Donald Stevenson (April 12, 1833 - 1908) was a cattleman and politician in North Dakota, US. A state assemblyman, he was also the first elected Emmons County treasurer.

==Early years==
He was born in the Scottish Highlands, came to British North America in 1833, was educated in the common schools of that country, and settled in Douglas County, Minnesota.

==Career==
Stevenson came to the Red River Valley long in advance of any of the settlements, excepting that at Pembina and Walhalla long before Bismarck, Fargo, Wahpeton or Grand Forks had any inhabitants. He was at Pembina in 1863, engaged as an army freighter in charge of a train of 300 wagons with supplies for Hatch's battalion. The old ox yokes and chains found by early settlers in Ransom County were remains of his train, lost in freighting to old Fort Ransom in 1868.

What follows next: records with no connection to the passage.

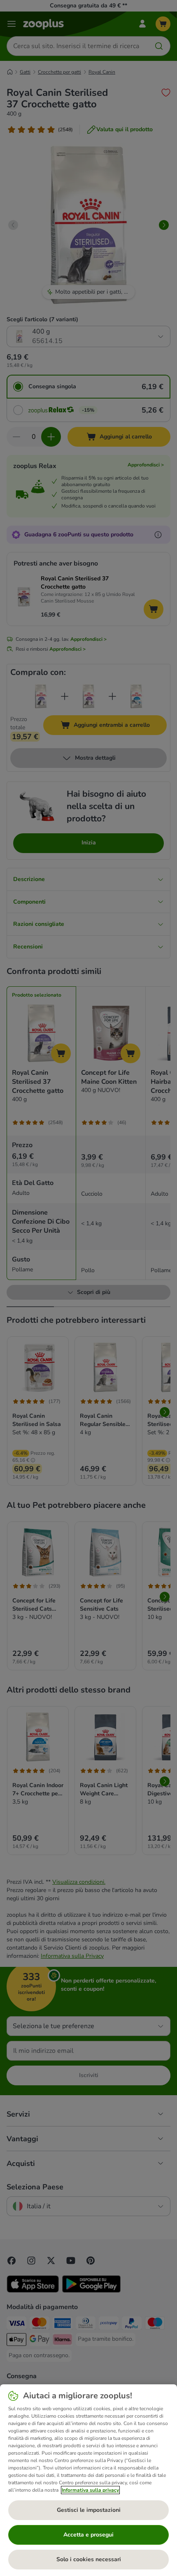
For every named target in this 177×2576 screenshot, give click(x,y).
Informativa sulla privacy (90, 2490)
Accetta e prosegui (88, 2535)
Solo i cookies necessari (88, 2559)
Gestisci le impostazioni (89, 2510)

He was an army contractor at old Fort Abercrombie and located at Bismarck in 1872, engaging in contracting at Fort Rice, Fort Abraham Lincoln, Fort Stevenson and Ford Berthold, and also at Fort Keogh, Fort Custer, Fort Buford and other points in the Northwest, long before the days of railroad extensions. In 1877, he put in 3,800 tons of hay at Fort Keogh in 64 days at $28 per ton. His hay and wood contracts at that time amounted to US $104,000. In 1876, he was engaged in freighting to the Black Hills and arrived at Big Meadow just after Billy Budge's battle with the Sioux. Retiring from contracting and freighting, Stevenson became a cattle grower, having a herd of several hundred cattle west of the Missouri, southwest of Mandan. In 1806, was appointed postmaster at Osakis, Minnesota by Abraham Lincoln, was county commissioner for seven years in Douglas county, and two years in Emmons County, North Dakota, and then served as postmaster. He was a member of the 1897 North Dakota Legislative Assembly.

He was inducted into the North Dakota Cowboy Hall of Fame in 2007.